Copy the entries starting at the line that contains "Select the WEEK-43 cell" and ending at the last entry, swapping "browser tab" for "browser window" and leaving everything else unchanged. Leave the pictures out of your copy.

------------

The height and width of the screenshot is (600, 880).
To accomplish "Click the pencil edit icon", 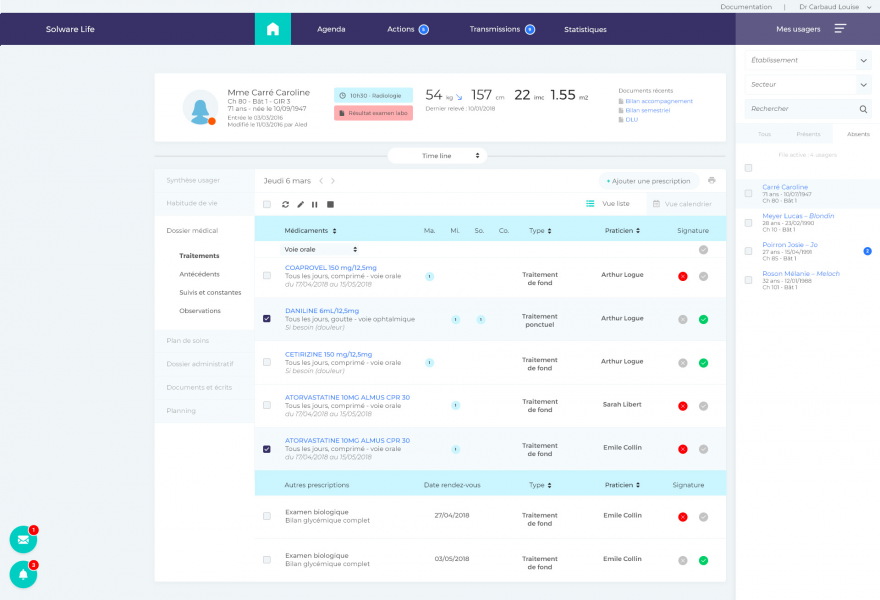I will coord(301,204).
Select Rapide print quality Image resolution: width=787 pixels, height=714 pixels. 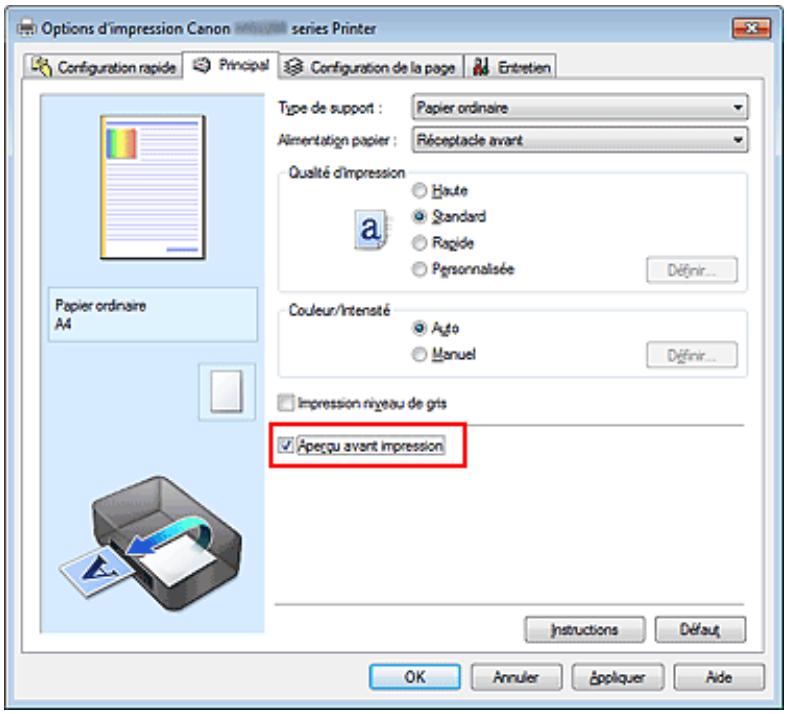pyautogui.click(x=419, y=243)
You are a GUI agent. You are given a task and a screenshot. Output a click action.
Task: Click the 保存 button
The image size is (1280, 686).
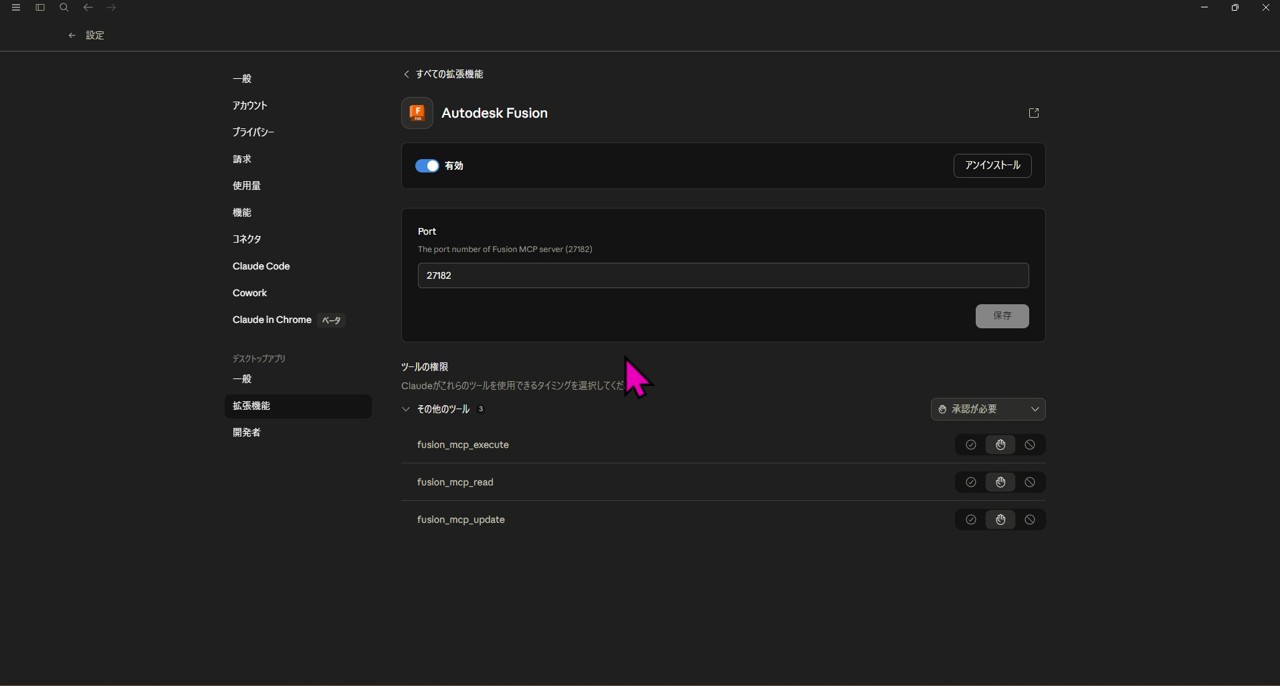(x=1002, y=316)

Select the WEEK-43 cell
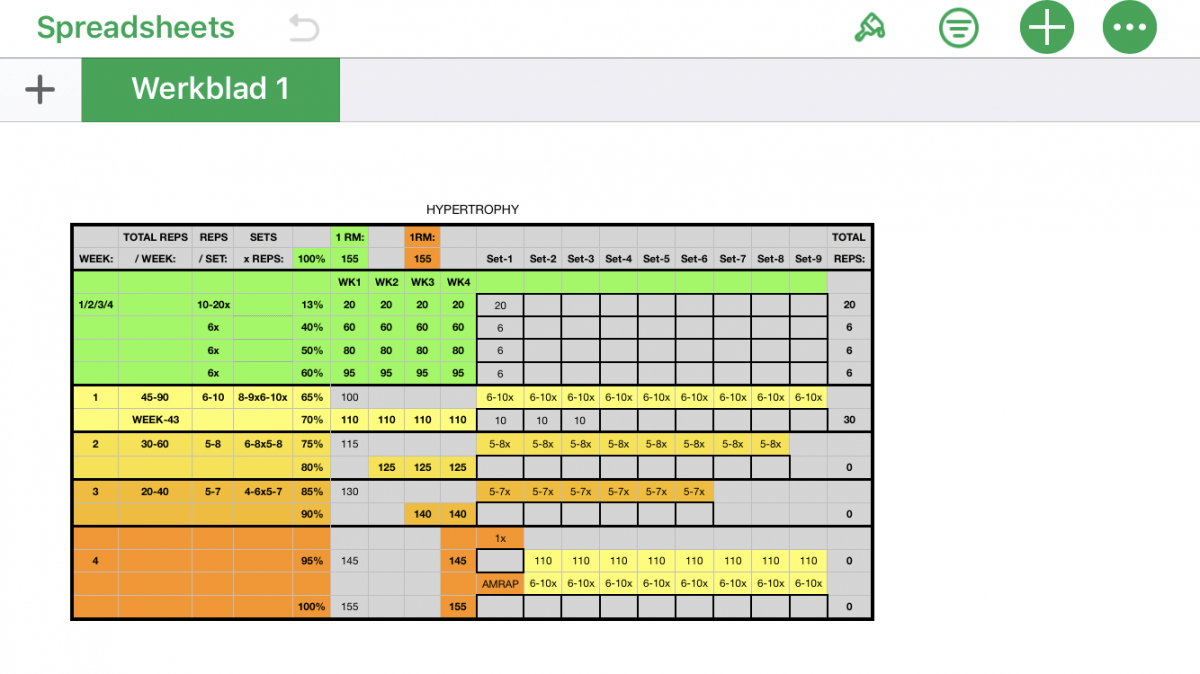[x=155, y=421]
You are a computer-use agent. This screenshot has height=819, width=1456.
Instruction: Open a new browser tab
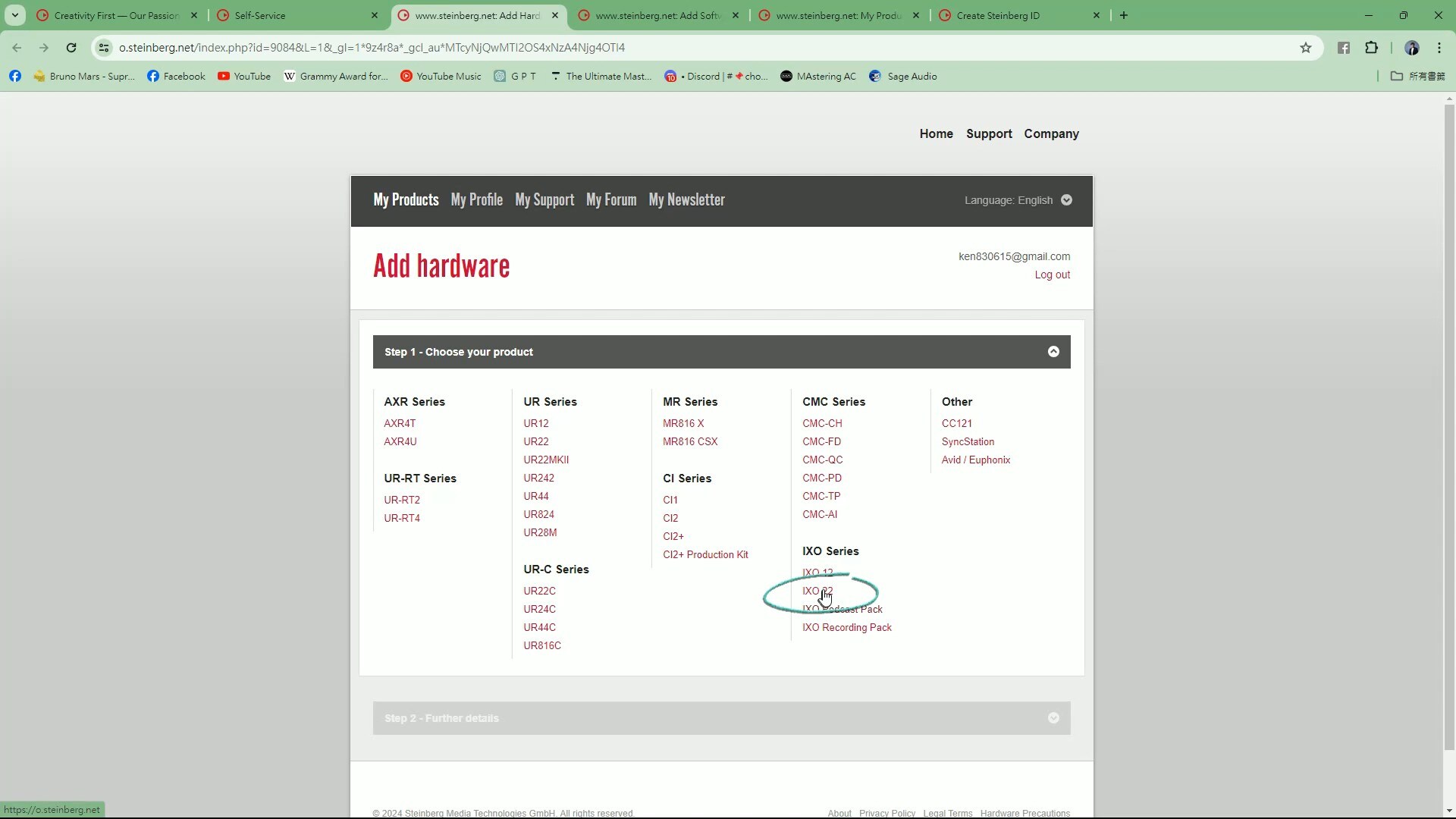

------------

Full response.
Select the WEEK-43 cell
[x=155, y=421]
You are a computer-use agent. This screenshot has height=819, width=1456.
Instruction: Open a new browser window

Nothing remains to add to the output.